## Set of tasks
- 1) According to the loot discussion, which game has a level 20 staff that carries you through the game once you get it?
- 2) Reproduce the passage of the loot discussion starting with "Last Epoch comes" and going on through "for changing gear.".

## Text provided
In other games the loot is heavily random but you have a LOT of control over how those affixes appear and how to specifically even target the higher affixes and better loot.
No. D4’s item system is tiered to be always max at best drop class for base. This means that while you can get a crappy max level weapon in another ARPG you will always get the best base range and best inherent affix in D4. It’s stuff like this that I think a lot of people miss; setting aside the fact that they are fixing the GA thing and the affix thing for tiers localizing that further D4 was already pretty good about ensuring that progression in gear rarity and level equated real progression.
Last Epoch comes to mind where there’s a level 20 staff that once you get it carries you through the game. While that’s cool and all the fact that a level 100 staff is not desirable over a level 20 rare is a problem. D4 does do a great job of steering clear of that. POE had that problem too and still does in it’s second iteration. So while I can see where some complaints about loot make sense this one does not. You can log in and check but your degrees of freedom for choosing your loadout are maximized 100% of the time and you suffer no penalties for changing gear.
One of the things I like about D4 is how hotswappable it actually is. The game has a very, very low amount of risk embedded into it. You never have to worry about tempering pauldrons and never finding any that were inherently (meaning the base stats of the item) just as good ever again.

## Data extract
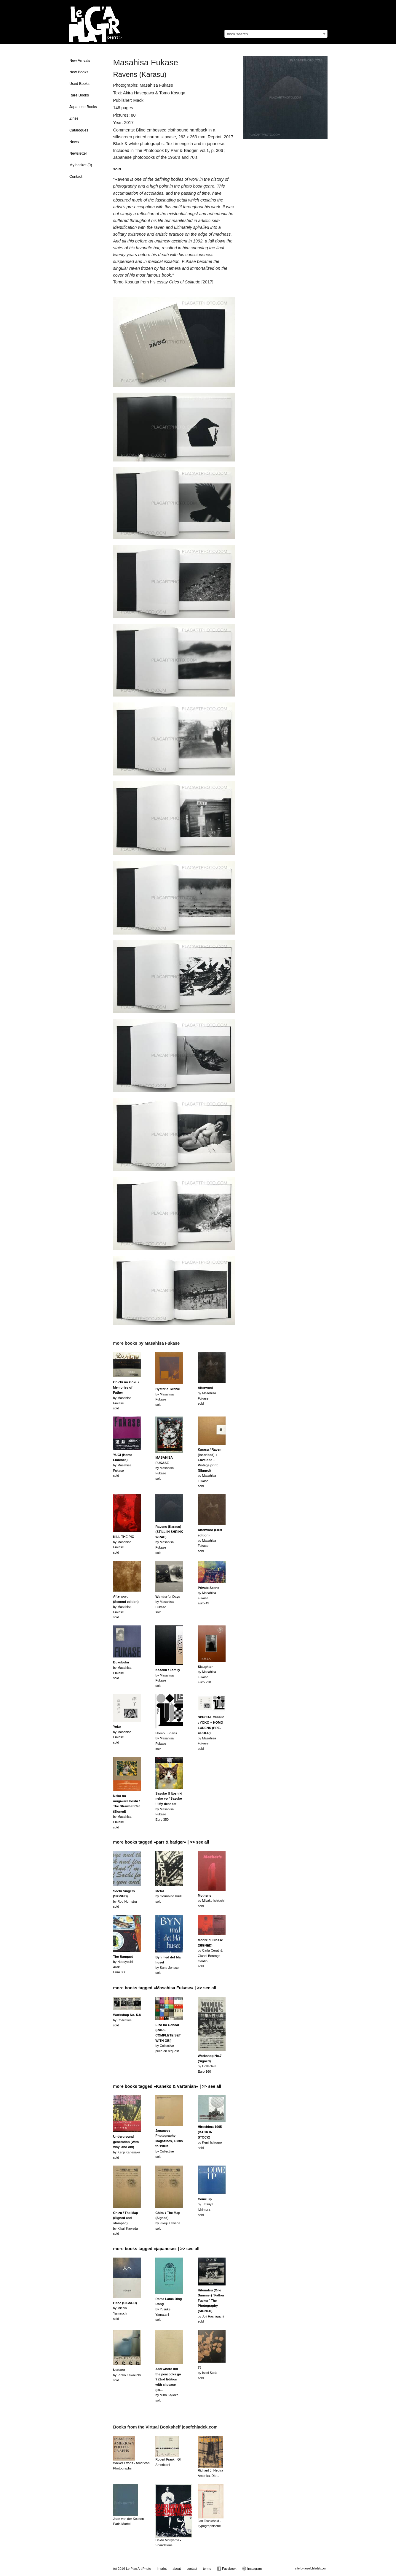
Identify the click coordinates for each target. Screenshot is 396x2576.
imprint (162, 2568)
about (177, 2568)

## Expected responses
- 1) Last Epoch.

- 2)
Last Epoch comes to mind where there’s a level 20 staff that once you get it carries you through the game. While that’s cool and all the fact that a level 100 staff is not desirable over a level 20 rare is a problem. D4 does do a great job of steering clear of that. POE had that problem too and still does in it’s second iteration. So while I can see where some complaints about loot make sense this one does not. You can log in and check but your degrees of freedom for choosing your loadout are maximized 100% of the time and you suffer no penalties for changing gear.